Because we are curious about when life can return to normal we feast on the news. We find ourselves spending too much time online, reading reports and studying statistics hoping to see the light at the end.

There are days when circumstances seem to be changing. We smile more, laugh more, feel lighter and brighter and happier overall. Then we hear of a new outbreak and we sink back into that dark hole.

We forget that there are things we can still do. If we have yards, we can go outside. Live in an apartment building? Go up on the roof. We can don masks and walk around the block, making sure to maintain social distancing when we encounter others.

We can still barbeque and sit on balconies or decks if we have them. We can listen to music and read good books. We can watch documentaries on television and play board games with those in our homes.

If we’re crafty, we can make something. Paint, knit, crochet, sew, build. Cut, fold, stamp.

If we have the physical ability we can tackle home-cleaning tasks that we’ve put off for years. The stuff in the garage might not be needed anymore. The garden that we’ve neglected now needs plants that can provide food as well as beauty. Clean windows, showers and tubs. Polish the wood floor and wipe down blinds.

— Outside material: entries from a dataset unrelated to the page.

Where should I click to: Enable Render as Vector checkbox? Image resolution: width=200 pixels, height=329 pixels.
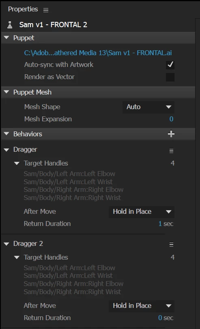click(170, 77)
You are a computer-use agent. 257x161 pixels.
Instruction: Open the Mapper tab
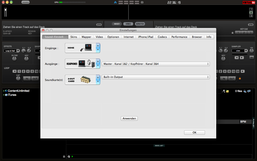[x=86, y=37]
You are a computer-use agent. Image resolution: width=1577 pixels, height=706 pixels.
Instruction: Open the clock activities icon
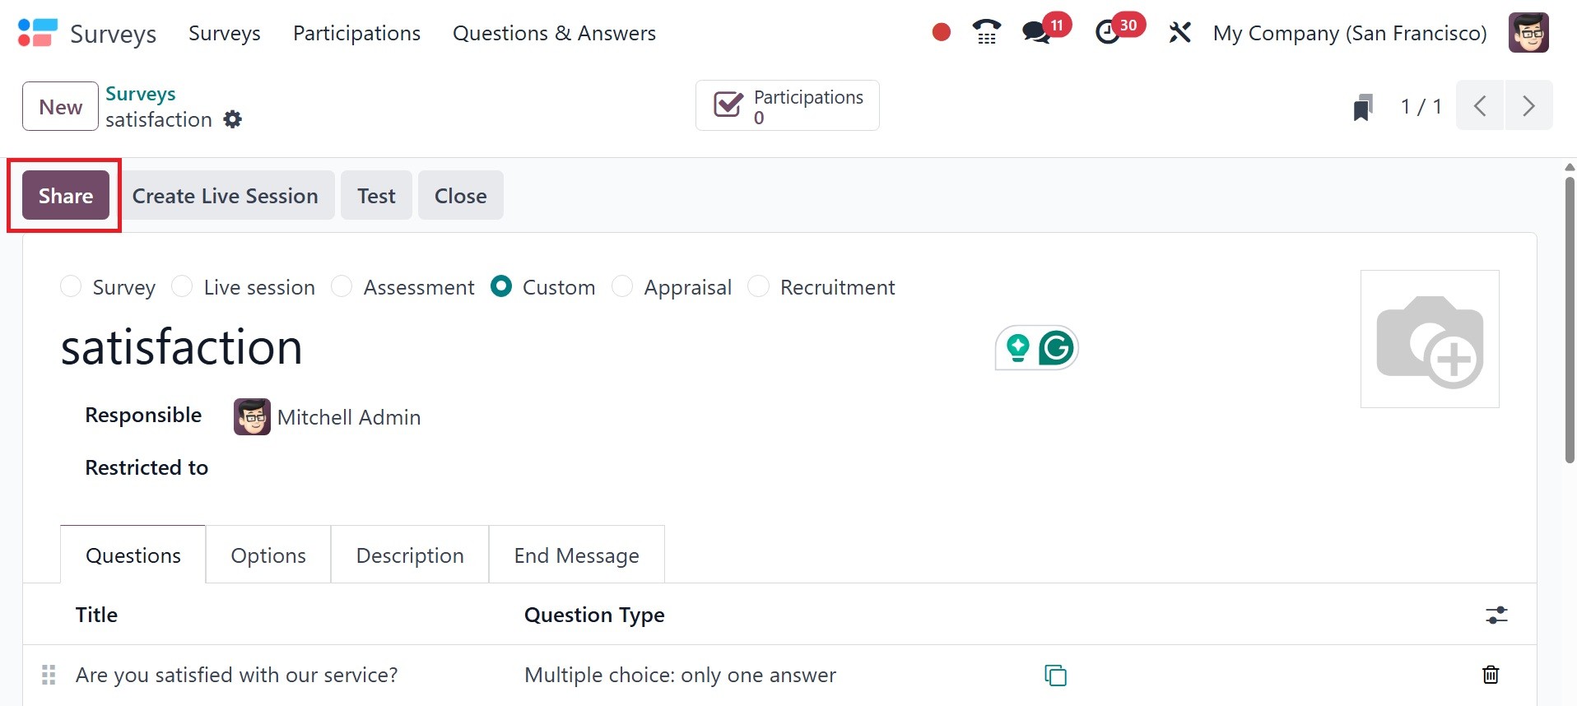(x=1108, y=33)
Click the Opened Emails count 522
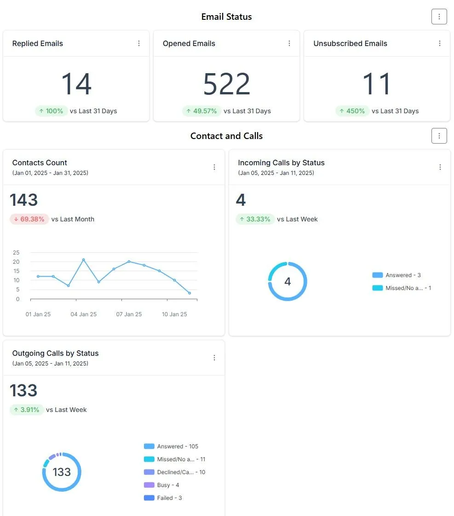Screen dimensions: 454x516 coord(226,84)
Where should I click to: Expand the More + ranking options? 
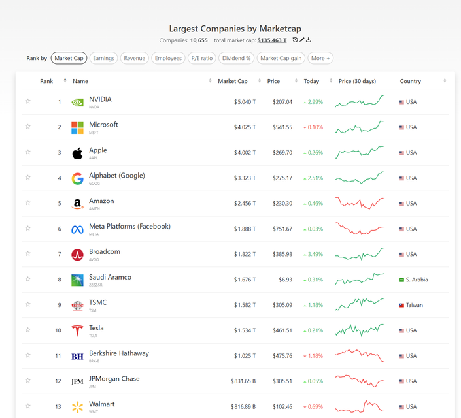(320, 58)
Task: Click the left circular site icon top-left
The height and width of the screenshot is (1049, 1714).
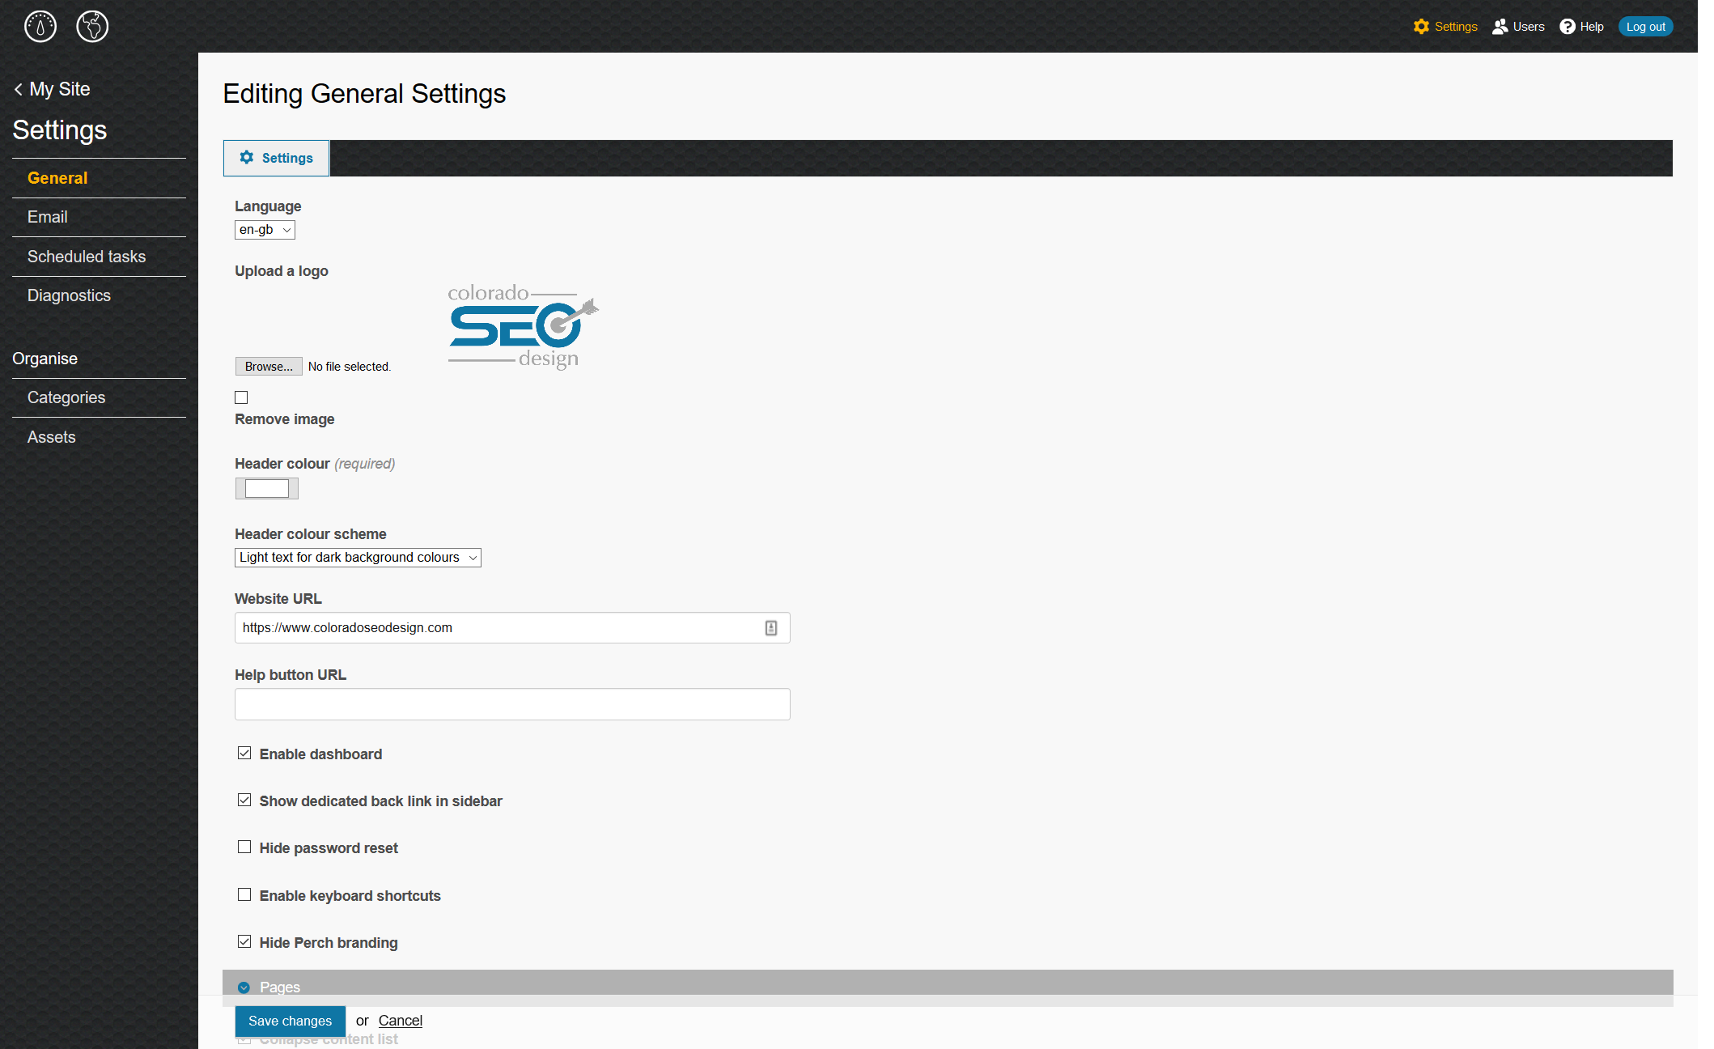Action: pyautogui.click(x=39, y=26)
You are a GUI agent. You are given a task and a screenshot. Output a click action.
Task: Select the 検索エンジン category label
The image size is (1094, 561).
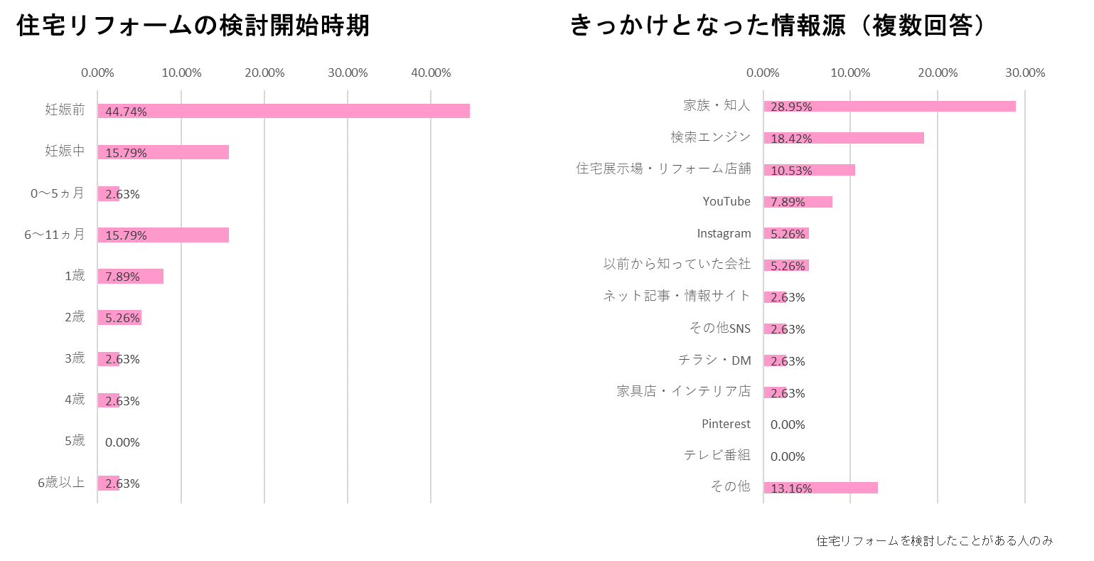click(x=710, y=137)
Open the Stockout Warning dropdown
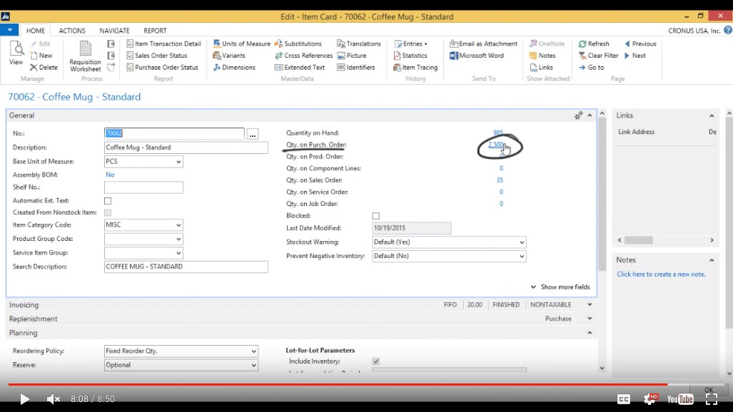 coord(521,242)
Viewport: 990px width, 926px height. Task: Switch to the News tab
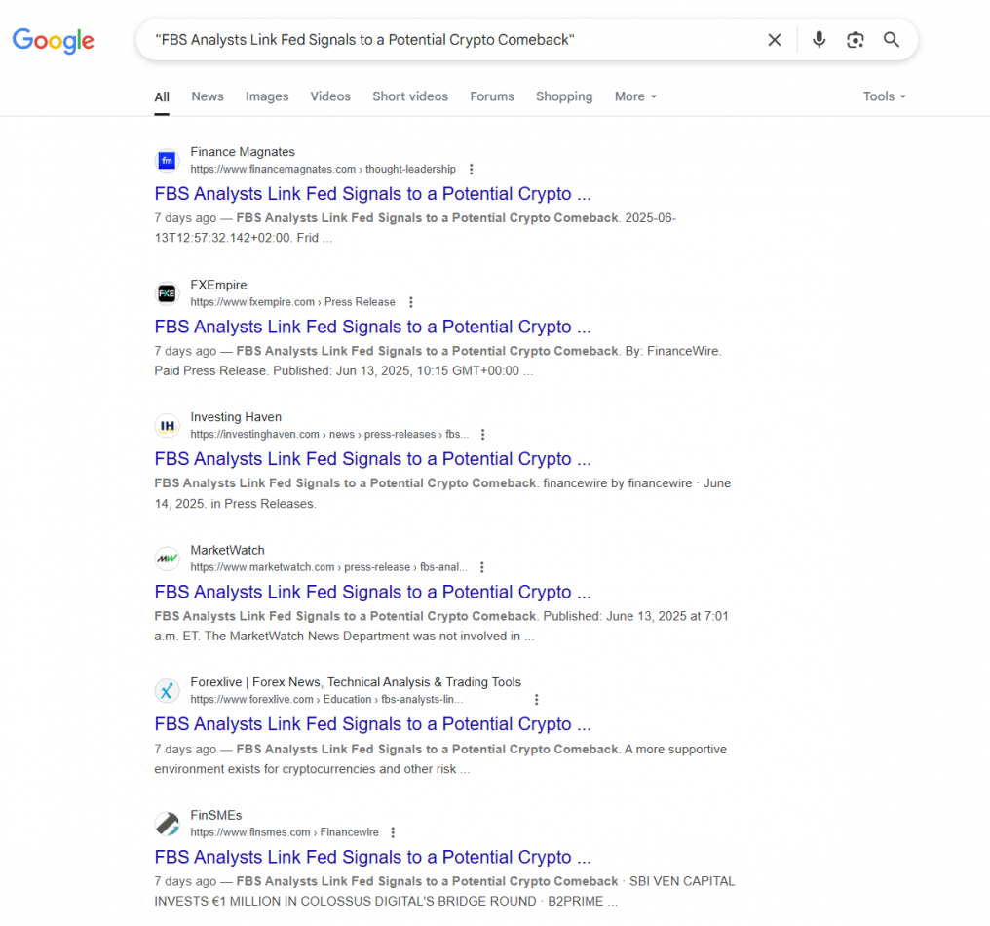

When we’re feeling sad we can do something uplifting. Bake cookies to nourish, sew masks to give away, connect via email, phone or internet.

We have to change our mindset. Instead of dwelling on what we can’t do, think of all the blessings we’ve been given. Instead of moping about, rejoice in another day of life. Instead of carrying sorrow on our shoulders, find reasons to rejoice.

Things may not be wonderful right now, but an end will come. When it does, let’s not look back on these times with regret for what we didn’t do, but instead on all the things we did.

That’s the attitude needed to survive. We can do this. We can choose to walk alone or we can use what tools we have to pull others into our circle. We are children of survivors. We are survivors.